===== Data shown =====
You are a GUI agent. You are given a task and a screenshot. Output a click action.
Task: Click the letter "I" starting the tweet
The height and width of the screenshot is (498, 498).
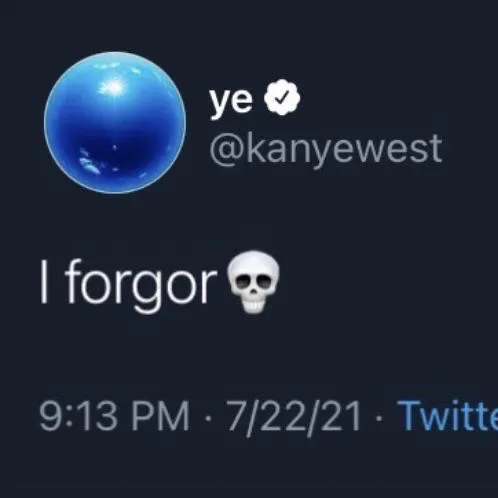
=====
===== Data shown =====
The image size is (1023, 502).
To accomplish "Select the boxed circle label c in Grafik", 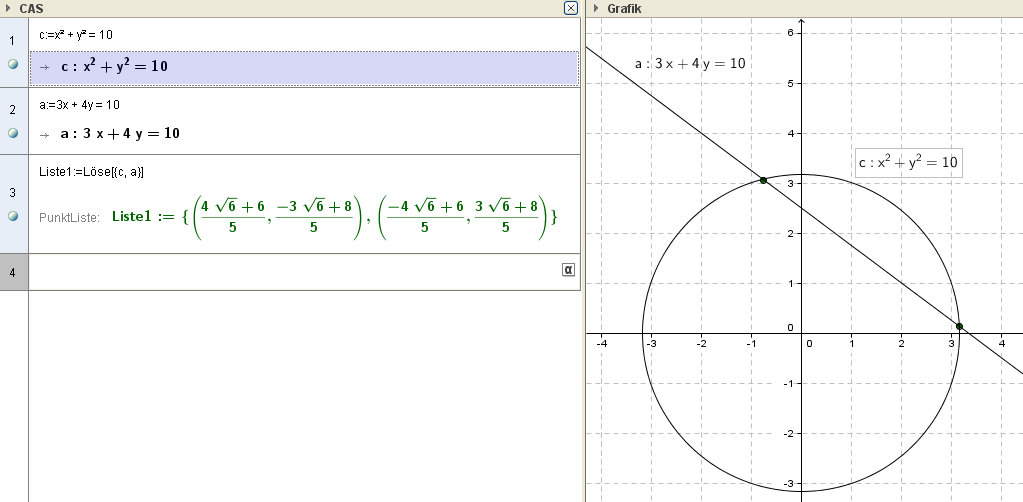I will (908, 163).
=====
§ What is being asked: Using the material above, transcribe exactly the lines from the line with "You are a GUI" to the line with "The height and"; both count, and nothing else goes in.

§ Exercise response:
You are a GUI agent. You are given a task and a screenshot. Output a click action.
Task: Click the letter "I" starting the tweet
The height and width of the screenshot is (498, 498).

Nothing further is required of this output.